A Year That Confirmed the Trend

The most striking feature of the past year was not the severity of individual climate events, but their simultaneity. Heat waves overlapped with water stress; floods arrived in regions previously accustomed to drought; fires erupted outside traditional fire seasons. These compounding shocks amplified economic losses far beyond the immediate damage.

Global temperature data shows why. Average global temperatures have risen steadily since the mid-2000s, pushing the planet perilously close to the 1.5°C threshold. The past year sits squarely within this accelerating trend, not above it. What matters is the new baseline: extreme events now unfold on top of already elevated temperatures, increasing their intensity and duration.

This has direct economic consequences. Global losses from climate-related disasters have climbed sharply over the last two decades, as shown in Figure. These are not abstract costs. They translate into destroyed infrastructure, lost productivity, disrupted supply chains, rising insurance premiums, and mounting fiscal pressure on governments. Emerging economies, with higher exposure and thinner buffers, bear a disproportionate share of the burden.

Urban centres have become particularly vulnerable. Heat stress now regularly overwhelms energy grids and public health systems, while polluted air stagnates longer under warming conditions. In parallel, ecologically sensitive regions — once considered climate refuges — are experiencing destabilisation through erratic rainfall, landslides, forest fires, and retreating glaciers. The old distinction between “developed” and “fragile” geographies is eroding.
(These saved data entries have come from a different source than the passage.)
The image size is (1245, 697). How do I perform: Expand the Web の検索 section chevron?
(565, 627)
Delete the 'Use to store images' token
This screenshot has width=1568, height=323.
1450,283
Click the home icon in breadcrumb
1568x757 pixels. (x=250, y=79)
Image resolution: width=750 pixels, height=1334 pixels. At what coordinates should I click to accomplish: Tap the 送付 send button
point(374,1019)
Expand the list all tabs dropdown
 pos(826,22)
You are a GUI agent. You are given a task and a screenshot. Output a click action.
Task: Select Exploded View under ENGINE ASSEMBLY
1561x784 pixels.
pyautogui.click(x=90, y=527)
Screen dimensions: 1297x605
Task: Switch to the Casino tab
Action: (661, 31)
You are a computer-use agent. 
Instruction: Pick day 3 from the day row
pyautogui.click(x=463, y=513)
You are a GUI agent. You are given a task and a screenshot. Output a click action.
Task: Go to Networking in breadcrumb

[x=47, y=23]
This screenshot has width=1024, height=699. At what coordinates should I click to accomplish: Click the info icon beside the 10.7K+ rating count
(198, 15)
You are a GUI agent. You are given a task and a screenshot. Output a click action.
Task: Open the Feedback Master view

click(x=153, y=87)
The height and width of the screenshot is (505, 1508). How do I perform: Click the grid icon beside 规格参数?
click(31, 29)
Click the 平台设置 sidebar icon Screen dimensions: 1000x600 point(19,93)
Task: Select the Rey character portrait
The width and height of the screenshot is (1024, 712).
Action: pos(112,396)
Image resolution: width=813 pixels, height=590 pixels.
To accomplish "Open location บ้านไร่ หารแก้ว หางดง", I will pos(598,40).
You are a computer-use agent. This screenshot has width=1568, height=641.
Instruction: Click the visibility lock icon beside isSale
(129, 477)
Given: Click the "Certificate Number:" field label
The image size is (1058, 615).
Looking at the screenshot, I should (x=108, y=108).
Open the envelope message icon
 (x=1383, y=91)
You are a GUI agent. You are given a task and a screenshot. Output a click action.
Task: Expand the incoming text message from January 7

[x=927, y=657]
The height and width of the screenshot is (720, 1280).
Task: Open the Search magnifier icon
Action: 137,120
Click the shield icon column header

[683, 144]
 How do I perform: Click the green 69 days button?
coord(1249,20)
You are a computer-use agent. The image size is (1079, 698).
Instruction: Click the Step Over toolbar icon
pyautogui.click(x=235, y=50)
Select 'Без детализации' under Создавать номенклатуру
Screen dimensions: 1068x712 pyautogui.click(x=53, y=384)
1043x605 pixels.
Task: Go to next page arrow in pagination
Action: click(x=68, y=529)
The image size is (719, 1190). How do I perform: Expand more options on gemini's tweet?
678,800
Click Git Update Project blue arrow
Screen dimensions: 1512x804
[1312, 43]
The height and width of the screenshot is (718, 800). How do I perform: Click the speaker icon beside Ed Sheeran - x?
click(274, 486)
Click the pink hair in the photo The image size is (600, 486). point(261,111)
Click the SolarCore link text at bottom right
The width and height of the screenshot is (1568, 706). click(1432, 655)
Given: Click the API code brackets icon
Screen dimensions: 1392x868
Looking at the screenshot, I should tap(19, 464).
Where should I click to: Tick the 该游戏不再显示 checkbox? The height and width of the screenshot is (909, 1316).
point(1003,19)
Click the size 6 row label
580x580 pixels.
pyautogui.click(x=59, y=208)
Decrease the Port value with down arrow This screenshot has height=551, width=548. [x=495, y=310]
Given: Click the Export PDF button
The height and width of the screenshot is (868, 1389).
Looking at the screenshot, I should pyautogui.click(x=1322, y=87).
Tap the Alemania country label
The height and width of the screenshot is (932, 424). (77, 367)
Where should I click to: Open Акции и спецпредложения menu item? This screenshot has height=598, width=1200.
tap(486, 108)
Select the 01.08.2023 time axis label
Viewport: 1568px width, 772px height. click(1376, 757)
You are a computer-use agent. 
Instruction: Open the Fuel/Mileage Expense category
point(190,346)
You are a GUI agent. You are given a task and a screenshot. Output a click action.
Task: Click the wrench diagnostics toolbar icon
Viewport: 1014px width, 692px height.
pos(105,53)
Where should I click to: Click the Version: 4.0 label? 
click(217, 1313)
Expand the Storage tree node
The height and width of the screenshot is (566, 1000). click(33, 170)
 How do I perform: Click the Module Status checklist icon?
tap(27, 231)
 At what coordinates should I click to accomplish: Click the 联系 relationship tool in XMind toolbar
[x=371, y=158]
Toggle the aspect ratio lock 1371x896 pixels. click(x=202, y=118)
Two Decades of Warnings, Largely Ignored

Seen in isolation, the past year appears dramatic. Seen in context, it is merely the continuation of a twenty-year trajectory that economists and climate scientists have documented with increasing clarity.

Since the early 2000s, climate risks have shifted from low-probability, high-impact events to high-probability, system-wide disruptions. The frequency index of extreme weather events, shown in Figure , has nearly tripled over this period. This matters more than record-breaking headlines. Frequent shocks prevent recovery, erode capital stock, and trap regions in cycles of reconstruction rather than growth.

Economically, this has profound implications. Climate volatility acts as a tax on development. It raises the cost of capital, discourages long-term investment, and forces governments to divert resources from productivity-enhancing investments to disaster response. Studies now estimate that climate impacts already shave multiple percentage points off national GDP in highly exposed economies — a drag that compounds over time.

Agriculture illustrates the danger vividly. Heat stress, erratic rainfall, and shifting pest patterns are undermining crop yields and food security simultaneously. When food systems destabilise, inflation follows, household resilience weakens, and political stability comes under strain. Climate change, in this sense, is not only an environmental crisis but a macroeconomic and social one.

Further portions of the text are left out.